Tuesday 23 June 2015

Sometimes, But Not Always Caged


Just like Trupa Trupa’s Headache coming out on Blue Tapes, I was not expecting an album like Sometimes Always Never to come out on experimental label Pan y Rosas. It’s not a complete surprise – Cagey House has put two albums out through them in the past, and the staccato drums and breezy interplay evokes someone well versed in free jazz improvisation. But it is the plaintive space and dare I say dainty compositions here, with so much space within a soft soundscape, that threw me. It is the contemplative score of infanthood; of discovering how to crawl, to walk, to run; to laugh at something of your own creation, not just weird sounds and faces; to recognise the warmth of the sun on your face as a positive force for the first time. For me, the title Sometimes Always Never is the notion that these moments, these first, are sometimes (always) never truly experienced again.

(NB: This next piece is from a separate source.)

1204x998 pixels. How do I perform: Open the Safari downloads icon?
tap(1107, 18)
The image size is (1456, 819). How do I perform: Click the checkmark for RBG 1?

Even the freedom and adrenal rush of running, laughing, enjoying life, feels like a construct, a shadow of the pure form of enjoyment and happiness. The child’s voice on ‘Mother Life’ almost accentuates this – the words, like life, light, share, today, fish, enough, all evoke the first realisation of what these words encapsulate – and the mystery of the words become lost through knowledge. It’s a slight sound collage, in eight vaguely song-based pieces, but as a celebration of life and the melancholy of its passing, it’s a striking work.